This government is spending more than $11 million a year on Numeracy Professional Development Projects.
We are on track to meet the target of giving all Year One to Three teachers the opportunity to participate by the end of 2005. All primary teachers will get the chance by 2008.
The report about the Early Childhood Primary Links programme I mentioned before, shows the kinds of professional communities leaders and teachers need to create and maintain if they are to sustain achievement gains.
I’m pleased to announce today that after two years of successful development and piloting, 80 to 100 of our most remote schools will get access to full online facilitation to help with numeracy programmes. This will be made available to schools from next year.
The pilot confirmed this web-based development with its on-line workshops, journal and facilitator, together with a CD-ROM of teaching examples, creates a successful approach to teacher learning.
The online material will also be made available to the 600-odd schools which take part in the numeracy development project. Lead teachers in each school will receive further training in the use of the online material to support their colleagues.
The material will also be made available to all pre-service teacher education lecturers and trainee-teachers to widen awareness.
As this example demonstrates, use of ICT is not just something students need to master as a 21st century skill. It is a vital teaching and learning tool, for helping us meet our achievement goals in education.
Lack of bandwidth has been preventing many provincial schools from accessing many teaching and learning resources and opportunities.
Project Probe will be injecting high-speed internet into all schools and provincial communities by the end of 2004.
Provincial areas will receive a similar level of service to that currently available in the main urban centres.

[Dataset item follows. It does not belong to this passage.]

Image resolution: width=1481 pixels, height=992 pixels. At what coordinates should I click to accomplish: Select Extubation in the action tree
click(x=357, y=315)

This will make it possible for schools throughout New Zealand to use the internet as an integral teaching, professional development, and administration tool.

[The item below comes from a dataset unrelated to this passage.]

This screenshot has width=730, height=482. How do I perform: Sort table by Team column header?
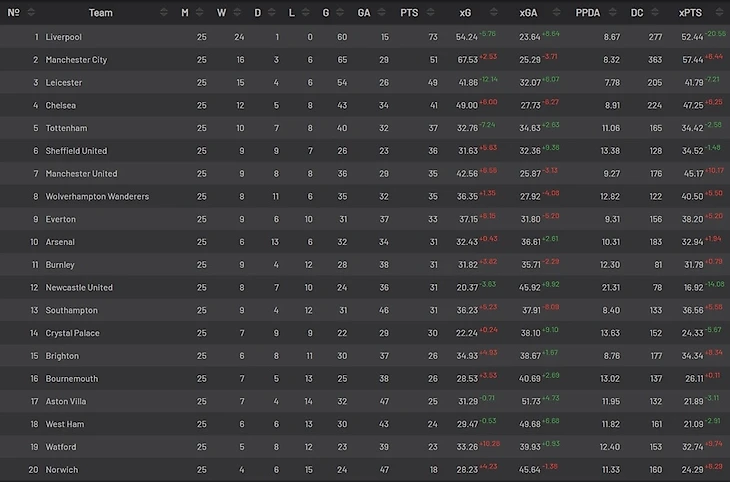pos(100,13)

The potential here is huge and exciting as it means teachers and students in far flung places around the country will be able to get together online.

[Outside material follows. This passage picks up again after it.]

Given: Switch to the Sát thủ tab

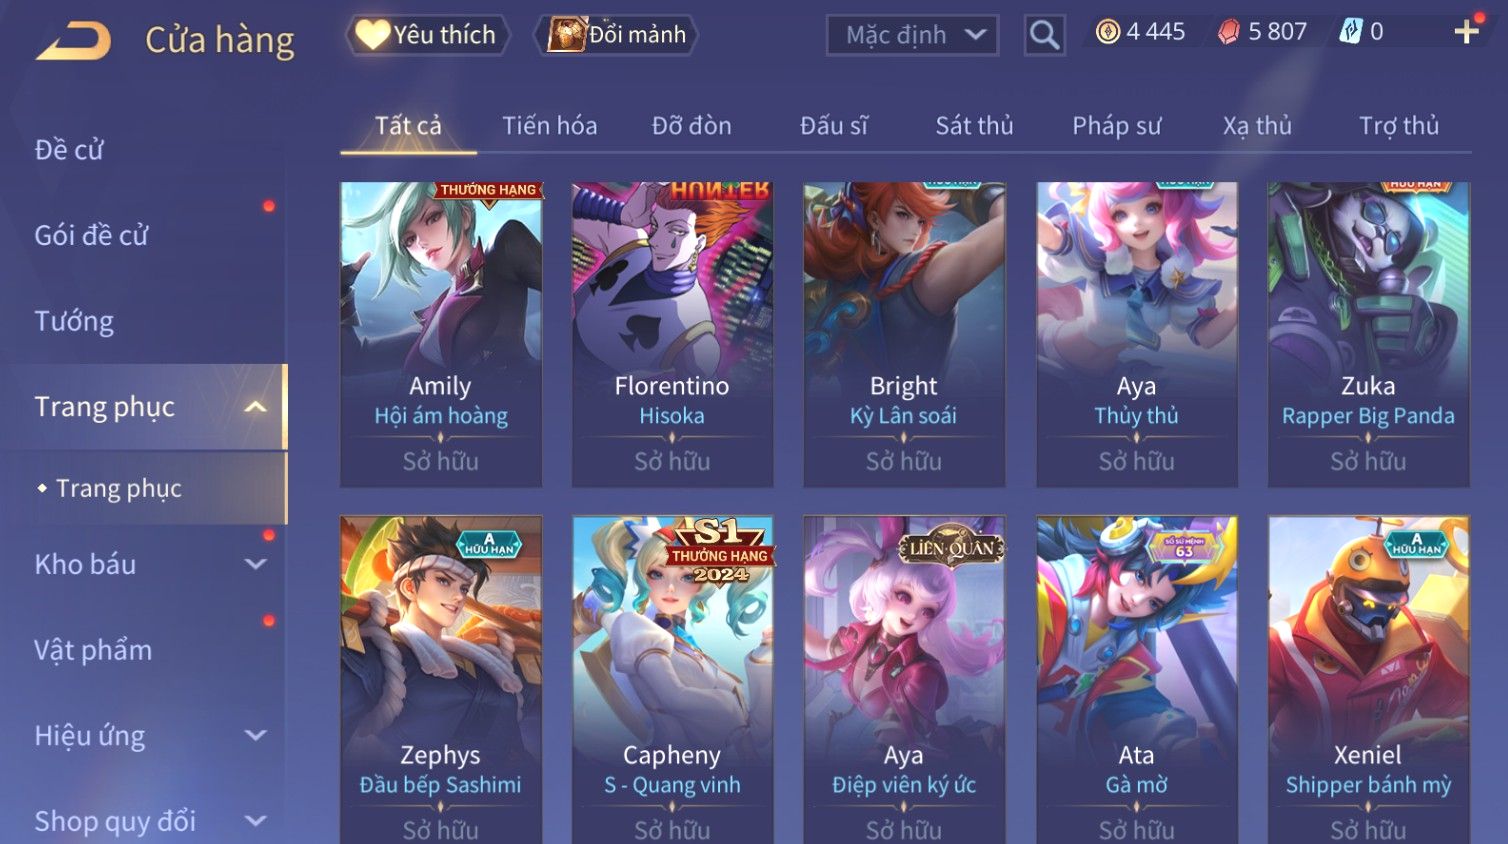Looking at the screenshot, I should point(974,126).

Year 7 and 8 teachers should now be receiving their laptops. I’m keen on hearing from you about who should be included in the next rollout phase.
The use of ICT is one side of the quality teaching and learning that we want to promote.
School network reviews also fit in to this picture and are equally about ensuring our kids get quality education that is sustainable, regardless of where they live.
Most of the headlines about network reviews focus on rationalisation in areas where populations are declining.
But growth in the population, for example around greater Auckland, also offers opportunities to try to better match provision to student needs.
I recently announced a break from the traditional model by establishing a junior secondary school (for years 7 to 10) in Albany.
The aim is to link it to a senior (years 11 to 13) college on the nearby Massey University campus.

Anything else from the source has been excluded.